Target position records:

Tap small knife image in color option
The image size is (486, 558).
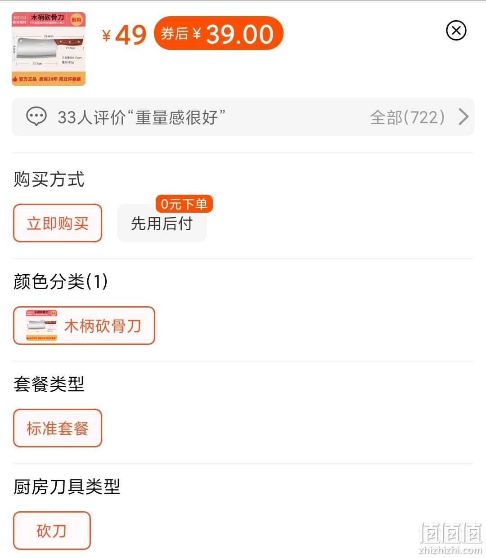click(41, 326)
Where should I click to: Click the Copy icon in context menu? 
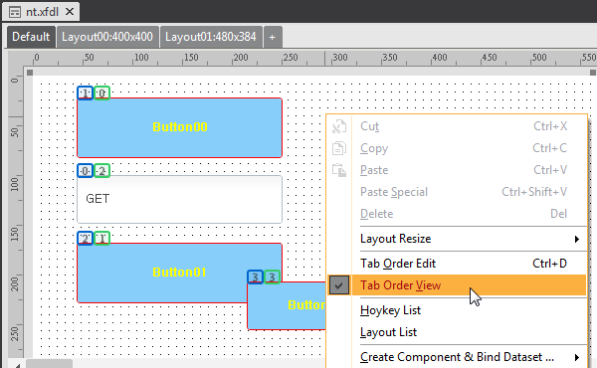coord(339,148)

Stated exercise: Rescale the records above by multiplying each answer coordinate by 0.75 and rounding to a whole number, with halves rounded up. Write out every line of the records again, changing only those coordinates and leaving out the pictures.

Output of the task:
Tap small knife image in color option
The image size is (486, 558).
click(31, 245)
Where should I click to: Click the Copy icon in context menu? 
coord(254,111)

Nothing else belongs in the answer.